Тогда указанная женщина выступила вперед, подоткнула юбки, подобрала пистоль и шпагу павшего офицера. «Вперед, или я погибну одна» – говорят, крикнула она и ринулась на волну атакующих, рубя и коля без разбора. Столь пристыжены были парламентаристы тем, что женщина превзошла их храбростью, и столь властен был голос их нового командира, что они построились и атаковали. Они не отступали ни на пядь, и их яростный натиск заставил отхлынуть роялистов. А когда роялисты возвращались на свои позиции, женщина построила защитников в шеренгу и приказала стрелять отступающим в спины, пока не израсходован был последний мушкетный заряд.
Это была жена Неда Бланди, Анна, уже снискавшая себе славу кровожадной свирепостью. Не стану утверждать, будто она обнажила груди прежде, чем броситься в ряды роялистов, дабы галантность помешала им пронзить ее, но такое возможно и вполне соответствовало бы ее репутации женщины бесстыдной и склонной к насилию.
Такова была эта женщина, более буйная делами и нравом, нежели ее супруг. Она утверждала, будто знает тайны знахарства, и говорила, что таким же даром обладала ее мать и мать ее матери. Она даже приходила на солдатские сборища и произносила там речи, возбуждая в равной мере благоговение и насмешки. Это она, полагаю, побудила своего мужа к еще более опасной и преступной крамоле, ибо совершенно пренебрегала властью любой, кроме той, какую соглашалась признать по собственной воле. Муж, считала она, не должен иметь над женой власти больше, чем жена над мужем. Не сомневаюсь, что со временем она бы заявила, что между человеком и ослом должно быть такое же равноправие.
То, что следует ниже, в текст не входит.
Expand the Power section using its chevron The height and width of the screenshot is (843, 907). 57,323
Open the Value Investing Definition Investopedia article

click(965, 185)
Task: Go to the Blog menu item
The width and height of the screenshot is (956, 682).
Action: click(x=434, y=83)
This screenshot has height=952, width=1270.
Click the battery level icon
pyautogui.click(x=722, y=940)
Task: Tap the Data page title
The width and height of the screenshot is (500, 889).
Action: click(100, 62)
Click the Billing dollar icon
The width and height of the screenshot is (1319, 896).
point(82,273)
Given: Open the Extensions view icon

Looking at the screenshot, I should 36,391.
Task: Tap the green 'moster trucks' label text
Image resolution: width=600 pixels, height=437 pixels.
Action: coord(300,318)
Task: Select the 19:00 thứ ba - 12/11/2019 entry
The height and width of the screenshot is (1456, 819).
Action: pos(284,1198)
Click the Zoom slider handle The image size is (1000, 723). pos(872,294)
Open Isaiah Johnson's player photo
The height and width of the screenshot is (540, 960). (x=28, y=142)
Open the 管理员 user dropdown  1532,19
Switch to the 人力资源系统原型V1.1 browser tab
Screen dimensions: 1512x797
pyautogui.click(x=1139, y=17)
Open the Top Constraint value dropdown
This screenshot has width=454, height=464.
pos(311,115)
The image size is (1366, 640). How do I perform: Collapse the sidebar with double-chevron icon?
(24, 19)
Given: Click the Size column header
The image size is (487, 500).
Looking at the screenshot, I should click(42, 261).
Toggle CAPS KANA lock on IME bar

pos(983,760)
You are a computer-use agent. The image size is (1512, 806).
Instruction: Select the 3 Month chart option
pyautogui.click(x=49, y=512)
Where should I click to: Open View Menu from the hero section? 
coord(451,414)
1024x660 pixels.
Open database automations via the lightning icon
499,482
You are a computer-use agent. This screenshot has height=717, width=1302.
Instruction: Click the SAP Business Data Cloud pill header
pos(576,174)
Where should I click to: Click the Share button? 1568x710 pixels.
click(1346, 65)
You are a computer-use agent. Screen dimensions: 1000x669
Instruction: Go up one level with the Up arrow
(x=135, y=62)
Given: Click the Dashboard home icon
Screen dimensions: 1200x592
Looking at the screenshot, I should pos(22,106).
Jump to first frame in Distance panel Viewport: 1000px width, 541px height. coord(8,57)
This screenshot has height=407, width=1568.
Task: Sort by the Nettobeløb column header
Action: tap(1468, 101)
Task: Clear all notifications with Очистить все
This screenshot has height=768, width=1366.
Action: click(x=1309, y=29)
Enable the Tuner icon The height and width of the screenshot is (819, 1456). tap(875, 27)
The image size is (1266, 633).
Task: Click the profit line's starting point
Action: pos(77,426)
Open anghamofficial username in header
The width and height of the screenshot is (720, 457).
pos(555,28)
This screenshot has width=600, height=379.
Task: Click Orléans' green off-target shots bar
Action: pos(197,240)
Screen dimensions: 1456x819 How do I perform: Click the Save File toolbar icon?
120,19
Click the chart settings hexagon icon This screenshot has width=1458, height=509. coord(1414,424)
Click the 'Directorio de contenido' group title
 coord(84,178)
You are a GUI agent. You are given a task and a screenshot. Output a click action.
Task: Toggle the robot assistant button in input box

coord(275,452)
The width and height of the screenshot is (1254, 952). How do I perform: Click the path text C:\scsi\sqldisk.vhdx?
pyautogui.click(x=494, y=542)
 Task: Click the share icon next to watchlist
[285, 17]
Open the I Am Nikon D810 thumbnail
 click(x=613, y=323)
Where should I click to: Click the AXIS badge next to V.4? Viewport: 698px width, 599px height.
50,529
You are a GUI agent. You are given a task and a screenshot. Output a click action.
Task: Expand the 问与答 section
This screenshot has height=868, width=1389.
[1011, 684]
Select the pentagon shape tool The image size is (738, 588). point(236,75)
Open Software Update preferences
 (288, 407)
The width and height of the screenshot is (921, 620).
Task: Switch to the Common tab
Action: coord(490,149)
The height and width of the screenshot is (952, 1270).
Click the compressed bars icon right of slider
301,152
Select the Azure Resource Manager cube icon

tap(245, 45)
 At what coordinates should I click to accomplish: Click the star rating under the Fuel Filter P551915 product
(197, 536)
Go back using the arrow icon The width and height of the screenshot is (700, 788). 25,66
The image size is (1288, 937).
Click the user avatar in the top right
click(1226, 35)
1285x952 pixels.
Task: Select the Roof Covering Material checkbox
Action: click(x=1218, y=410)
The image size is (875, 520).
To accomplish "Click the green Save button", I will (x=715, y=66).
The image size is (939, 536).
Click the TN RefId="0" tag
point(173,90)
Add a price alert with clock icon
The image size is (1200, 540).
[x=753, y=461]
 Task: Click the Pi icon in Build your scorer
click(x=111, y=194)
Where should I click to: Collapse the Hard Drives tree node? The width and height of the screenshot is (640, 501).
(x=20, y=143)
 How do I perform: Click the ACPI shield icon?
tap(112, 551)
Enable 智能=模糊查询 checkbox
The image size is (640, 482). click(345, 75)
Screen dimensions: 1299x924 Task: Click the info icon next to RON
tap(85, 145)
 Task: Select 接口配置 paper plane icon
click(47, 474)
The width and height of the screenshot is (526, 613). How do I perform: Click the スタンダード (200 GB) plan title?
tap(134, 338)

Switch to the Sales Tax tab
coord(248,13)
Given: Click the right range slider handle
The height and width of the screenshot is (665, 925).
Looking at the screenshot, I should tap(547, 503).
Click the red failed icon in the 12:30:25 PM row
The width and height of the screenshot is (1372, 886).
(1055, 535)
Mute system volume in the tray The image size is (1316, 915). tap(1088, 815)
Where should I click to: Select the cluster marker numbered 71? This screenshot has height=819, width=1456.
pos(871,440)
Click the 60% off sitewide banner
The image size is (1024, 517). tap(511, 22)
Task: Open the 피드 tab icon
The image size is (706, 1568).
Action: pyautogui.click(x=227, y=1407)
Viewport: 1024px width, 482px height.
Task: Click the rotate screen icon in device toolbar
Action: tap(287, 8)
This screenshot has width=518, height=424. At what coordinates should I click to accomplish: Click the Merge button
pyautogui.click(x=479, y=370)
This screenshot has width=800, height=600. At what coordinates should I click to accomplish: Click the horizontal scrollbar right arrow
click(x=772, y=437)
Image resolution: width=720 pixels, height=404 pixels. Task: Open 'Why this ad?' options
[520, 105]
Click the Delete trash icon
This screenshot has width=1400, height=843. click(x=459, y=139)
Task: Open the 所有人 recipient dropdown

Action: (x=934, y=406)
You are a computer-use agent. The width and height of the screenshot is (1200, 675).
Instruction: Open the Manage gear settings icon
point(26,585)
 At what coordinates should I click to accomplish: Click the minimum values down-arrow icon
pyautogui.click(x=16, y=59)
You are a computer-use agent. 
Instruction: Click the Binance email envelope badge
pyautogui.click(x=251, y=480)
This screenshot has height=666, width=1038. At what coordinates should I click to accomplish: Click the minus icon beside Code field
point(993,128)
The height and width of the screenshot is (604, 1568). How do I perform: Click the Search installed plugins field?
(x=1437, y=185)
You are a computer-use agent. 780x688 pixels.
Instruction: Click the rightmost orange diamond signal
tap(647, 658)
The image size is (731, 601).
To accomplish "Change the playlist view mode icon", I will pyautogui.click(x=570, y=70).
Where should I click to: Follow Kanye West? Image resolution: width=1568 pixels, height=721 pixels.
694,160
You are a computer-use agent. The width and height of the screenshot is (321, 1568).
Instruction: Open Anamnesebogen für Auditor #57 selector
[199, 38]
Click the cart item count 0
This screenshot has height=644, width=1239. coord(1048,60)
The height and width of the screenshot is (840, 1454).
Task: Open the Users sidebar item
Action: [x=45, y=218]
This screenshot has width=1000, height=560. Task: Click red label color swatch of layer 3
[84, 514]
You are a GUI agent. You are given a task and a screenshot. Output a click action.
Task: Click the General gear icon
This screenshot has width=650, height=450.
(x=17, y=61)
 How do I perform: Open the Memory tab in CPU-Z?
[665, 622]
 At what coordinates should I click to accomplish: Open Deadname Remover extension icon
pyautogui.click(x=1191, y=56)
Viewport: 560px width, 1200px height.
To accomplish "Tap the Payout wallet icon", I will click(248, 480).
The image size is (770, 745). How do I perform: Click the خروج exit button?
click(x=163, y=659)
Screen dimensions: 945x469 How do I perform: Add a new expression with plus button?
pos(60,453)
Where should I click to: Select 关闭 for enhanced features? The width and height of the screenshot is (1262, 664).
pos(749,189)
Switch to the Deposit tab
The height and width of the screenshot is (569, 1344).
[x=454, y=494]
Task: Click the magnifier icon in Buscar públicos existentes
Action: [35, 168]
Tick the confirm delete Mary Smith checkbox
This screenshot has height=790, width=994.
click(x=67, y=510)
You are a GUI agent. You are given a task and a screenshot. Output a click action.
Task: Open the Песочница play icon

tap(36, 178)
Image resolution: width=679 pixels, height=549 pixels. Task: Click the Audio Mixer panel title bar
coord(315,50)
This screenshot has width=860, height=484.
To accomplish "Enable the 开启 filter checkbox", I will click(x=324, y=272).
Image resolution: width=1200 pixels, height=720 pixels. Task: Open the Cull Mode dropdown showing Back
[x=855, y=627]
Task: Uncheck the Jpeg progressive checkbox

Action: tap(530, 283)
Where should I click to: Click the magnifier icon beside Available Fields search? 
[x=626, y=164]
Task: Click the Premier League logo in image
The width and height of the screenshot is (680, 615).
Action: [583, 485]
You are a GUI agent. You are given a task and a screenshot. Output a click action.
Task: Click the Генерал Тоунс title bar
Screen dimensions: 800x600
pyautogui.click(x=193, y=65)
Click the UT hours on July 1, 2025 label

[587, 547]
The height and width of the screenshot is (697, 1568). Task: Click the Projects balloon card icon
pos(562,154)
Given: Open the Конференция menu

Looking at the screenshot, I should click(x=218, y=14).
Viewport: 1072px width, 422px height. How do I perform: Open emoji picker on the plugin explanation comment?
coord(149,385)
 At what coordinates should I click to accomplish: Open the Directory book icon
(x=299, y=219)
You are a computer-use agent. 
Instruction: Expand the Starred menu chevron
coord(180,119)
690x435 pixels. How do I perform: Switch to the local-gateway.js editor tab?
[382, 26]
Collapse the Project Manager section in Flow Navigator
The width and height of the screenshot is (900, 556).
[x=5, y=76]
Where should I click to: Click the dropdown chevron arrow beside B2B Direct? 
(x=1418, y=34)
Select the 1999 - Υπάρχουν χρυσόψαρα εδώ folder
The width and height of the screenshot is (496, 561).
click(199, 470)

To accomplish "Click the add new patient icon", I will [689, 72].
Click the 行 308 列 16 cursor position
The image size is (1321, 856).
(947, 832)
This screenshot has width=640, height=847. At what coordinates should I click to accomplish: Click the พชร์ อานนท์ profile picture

Несомненно также и то, что ни она, ни ее дочь не раскаялись в своей крамоле. Когда времена переменились и на престол вернулся король, очень многие – кто неохотно, кто радостно – оставили старые взгляды, однако немало было и тех, кто упорствовал в заблуждениях, – и это вопреки тому, что Господь со всей очевидностью лишил их Своей милости. В возвращении короля эти люди видели испытание Божье, годы в чистилище перед пришествием Царя Иисуса и Его тысячелетнего царства. Или они видели в Реставрации знак Господнего гнева и становились еще фанатичнее, дабы вернуть Его благоволение, или же они отвергали и Господа и Его творение, сетуя на оборот событий, и погружались в апатию обманутой алчности.
Я не решился бы гадать, во что именно верила Анна Бланди, и, сказать правду, меня это ничуть не интересовало. Важно было только ее молчание, и в этом она вполне готова была повиноваться. Однако я все же однажды расспросил об этом мистера Вуда, ибо знал, что его матушка взяла к себе в услужение дочь Анны.
– Полагаю, вам известно ее прошлое? – спросил я его – ее родители и ее вера?